Original owner Gary MacDougall brought new partners in a couple of years ago to rectify the financial issues and Canadian course architects Sid Puddicombe and Associates modified and completed the layout. Construction was completed in April this year and while most holes are now well established some, especially on the back nine, show understandable signs of immaturity.
But my first impression on playing there last weekend is that this course will become one of the really worthwhile golfing experiences in the country, a place to rival Wairakei, Gulf Harbour and Kauri Cliffs.
It is demanding but not stupidly penal. At 6171 metres off the back tees it is not outrageously long and for the most part it's bereft of blind landing areas from the tee and greens where you can't see the bottom of the flagstick.
Course superintendent Simon Forshaw, formerly of Millbrook and Balmacewan, reckons there are 55 bunkers around the layout. Some of them, especially those on the corners of the dogleg par fours, are huge. One, on the right hand side of the par five 17th, actually merges straight into a tidal water hazard. The old golfing expression of hitting your ball "on the beach" is a truism here.

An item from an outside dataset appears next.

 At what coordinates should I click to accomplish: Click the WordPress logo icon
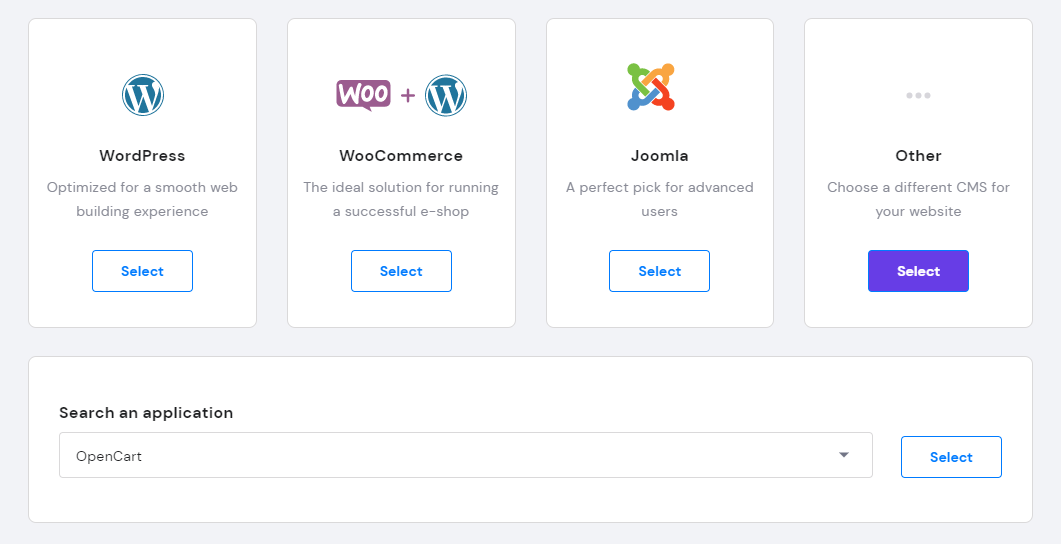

The best feature of the place is the condition of the playing surfaces. The tee blocks are level and spacious. The ryegrass fairways are as good as any I've played. They're devoid of the bare patches that couch grass produces in our climate and if you hit the ball on the fairway you'll get a good lie.
The greens, grown in a new bentgrass developed at Penn State University in the United States, are devoid of outrageous undulations and offer plenty of pin placement options on each hole.

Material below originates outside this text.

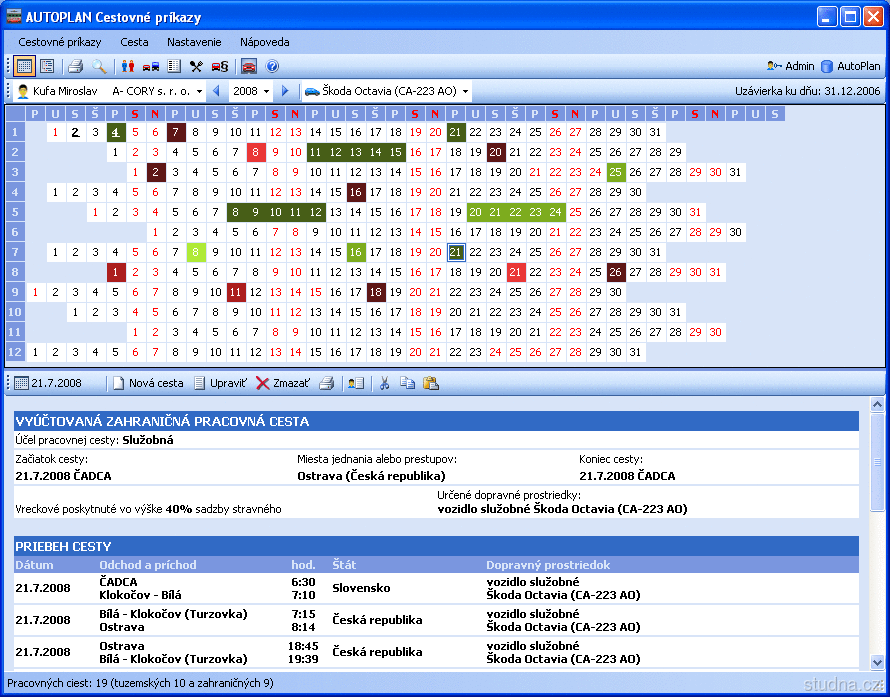Image resolution: width=890 pixels, height=697 pixels.
Task: Click the blue help question mark icon
Action: (272, 66)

There's plenty of water, although the par three 10th is the only hole where your knees might be knocking on the tee. It's 155 metres off the back blocks with nothing but wet to the green.
The wetlands have been well used in a sequence on the back nine. The expansive nature of the first 11 holes suddenly changes to a more claustrophobic environment as native trees encroach upon narrowing fairways.
In keeping with the philosophy of a golf course becoming more difficult the further you get around it, the 12th to the 15th is the best stretch, with the 14th, at 403 metres, the most difficult of all.
Richard Ellis, chairman of the New Zealand PGA, left his job as the founding director of golf at Gulf Harbour and its associated glamour status to take a similar job here.
Ellis will never get to be host pro for a New Zealand Open at Lakes Resort because it's a bit too far from Auckland but, even in a bumper-to-bumper holiday crawl along SH2, it's only a couple of hours from the Harbour Bridge.
Give this place a year and it'll be one of the best in the land.